▶ _THE PROBLEM_
In the listing below, find each line with the string "will" and report it.

▶ _INPUT FOR THIS TASK_
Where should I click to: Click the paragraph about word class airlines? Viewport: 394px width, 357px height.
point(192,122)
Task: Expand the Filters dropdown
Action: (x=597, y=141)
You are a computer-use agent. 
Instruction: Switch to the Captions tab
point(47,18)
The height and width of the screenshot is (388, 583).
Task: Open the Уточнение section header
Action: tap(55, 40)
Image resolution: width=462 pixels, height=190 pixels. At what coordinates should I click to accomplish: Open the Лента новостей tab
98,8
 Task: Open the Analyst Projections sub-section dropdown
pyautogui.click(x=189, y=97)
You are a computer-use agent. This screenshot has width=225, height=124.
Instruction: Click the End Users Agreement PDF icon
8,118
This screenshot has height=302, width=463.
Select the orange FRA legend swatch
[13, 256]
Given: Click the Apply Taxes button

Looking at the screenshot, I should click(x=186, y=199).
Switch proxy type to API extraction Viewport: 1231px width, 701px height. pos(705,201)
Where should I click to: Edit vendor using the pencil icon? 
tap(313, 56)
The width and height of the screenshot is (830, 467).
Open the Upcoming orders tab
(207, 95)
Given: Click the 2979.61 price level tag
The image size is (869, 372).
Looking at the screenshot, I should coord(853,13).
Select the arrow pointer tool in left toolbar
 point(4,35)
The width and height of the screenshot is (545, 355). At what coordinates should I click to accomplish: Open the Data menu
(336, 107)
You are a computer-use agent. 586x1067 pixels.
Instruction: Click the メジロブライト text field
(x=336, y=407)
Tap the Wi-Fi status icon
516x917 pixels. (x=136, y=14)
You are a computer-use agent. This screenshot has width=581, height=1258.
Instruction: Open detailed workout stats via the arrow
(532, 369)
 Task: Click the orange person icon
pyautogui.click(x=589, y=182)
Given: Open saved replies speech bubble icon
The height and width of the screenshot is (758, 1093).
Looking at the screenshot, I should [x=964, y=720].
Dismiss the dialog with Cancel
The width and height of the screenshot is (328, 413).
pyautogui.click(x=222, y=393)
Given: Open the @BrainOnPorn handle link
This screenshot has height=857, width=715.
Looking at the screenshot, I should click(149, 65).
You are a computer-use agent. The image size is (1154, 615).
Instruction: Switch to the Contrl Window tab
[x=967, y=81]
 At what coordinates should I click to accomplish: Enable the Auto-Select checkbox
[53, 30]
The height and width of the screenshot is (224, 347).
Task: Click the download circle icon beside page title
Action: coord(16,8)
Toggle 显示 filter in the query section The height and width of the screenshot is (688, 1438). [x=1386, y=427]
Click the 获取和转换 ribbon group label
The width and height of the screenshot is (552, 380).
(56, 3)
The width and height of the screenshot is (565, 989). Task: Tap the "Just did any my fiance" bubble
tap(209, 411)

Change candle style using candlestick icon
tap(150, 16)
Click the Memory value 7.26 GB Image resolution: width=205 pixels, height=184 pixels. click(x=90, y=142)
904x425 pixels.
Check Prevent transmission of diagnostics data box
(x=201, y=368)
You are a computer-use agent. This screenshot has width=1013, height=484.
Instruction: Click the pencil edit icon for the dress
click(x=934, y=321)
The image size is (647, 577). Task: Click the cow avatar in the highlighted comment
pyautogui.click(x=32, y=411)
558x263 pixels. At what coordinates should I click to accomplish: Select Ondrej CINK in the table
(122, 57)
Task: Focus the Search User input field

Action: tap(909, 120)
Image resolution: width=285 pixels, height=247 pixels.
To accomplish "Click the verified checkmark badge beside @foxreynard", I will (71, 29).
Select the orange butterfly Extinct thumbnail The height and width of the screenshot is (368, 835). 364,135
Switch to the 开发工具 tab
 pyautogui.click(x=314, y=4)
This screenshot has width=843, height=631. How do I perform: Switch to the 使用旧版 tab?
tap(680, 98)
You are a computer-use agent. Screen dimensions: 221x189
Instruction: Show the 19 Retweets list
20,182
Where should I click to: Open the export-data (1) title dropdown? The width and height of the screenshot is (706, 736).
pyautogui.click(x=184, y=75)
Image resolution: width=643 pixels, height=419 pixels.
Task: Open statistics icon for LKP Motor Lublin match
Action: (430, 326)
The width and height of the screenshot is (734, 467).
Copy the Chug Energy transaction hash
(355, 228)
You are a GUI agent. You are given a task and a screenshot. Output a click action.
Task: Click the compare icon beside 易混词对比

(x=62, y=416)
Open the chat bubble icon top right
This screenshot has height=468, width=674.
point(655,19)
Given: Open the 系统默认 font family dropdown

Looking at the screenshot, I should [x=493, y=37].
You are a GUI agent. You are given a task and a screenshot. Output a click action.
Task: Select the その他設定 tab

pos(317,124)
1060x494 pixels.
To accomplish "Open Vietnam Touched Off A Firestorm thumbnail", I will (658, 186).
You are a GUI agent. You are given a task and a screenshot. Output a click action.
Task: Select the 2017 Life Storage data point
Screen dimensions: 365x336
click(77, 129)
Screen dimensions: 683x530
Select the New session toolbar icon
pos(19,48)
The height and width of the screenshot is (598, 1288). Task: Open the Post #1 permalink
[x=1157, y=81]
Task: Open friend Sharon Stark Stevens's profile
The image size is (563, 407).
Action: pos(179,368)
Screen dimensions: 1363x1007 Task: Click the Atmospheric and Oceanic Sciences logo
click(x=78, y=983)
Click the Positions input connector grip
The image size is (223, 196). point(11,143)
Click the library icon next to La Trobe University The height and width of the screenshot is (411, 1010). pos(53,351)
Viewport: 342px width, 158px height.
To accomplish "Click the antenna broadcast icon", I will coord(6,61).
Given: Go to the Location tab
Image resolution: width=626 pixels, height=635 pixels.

▶ _REPLY TO THE TASK_
To accomplish "Click the verified checkmark badge beside @foxreynard", I will (71, 29).
To accomplish "Open Vietnam Touched Off A Firestorm thumbnail", I will (658, 186).
To accomplish "Click the antenna broadcast icon", I will coord(6,61).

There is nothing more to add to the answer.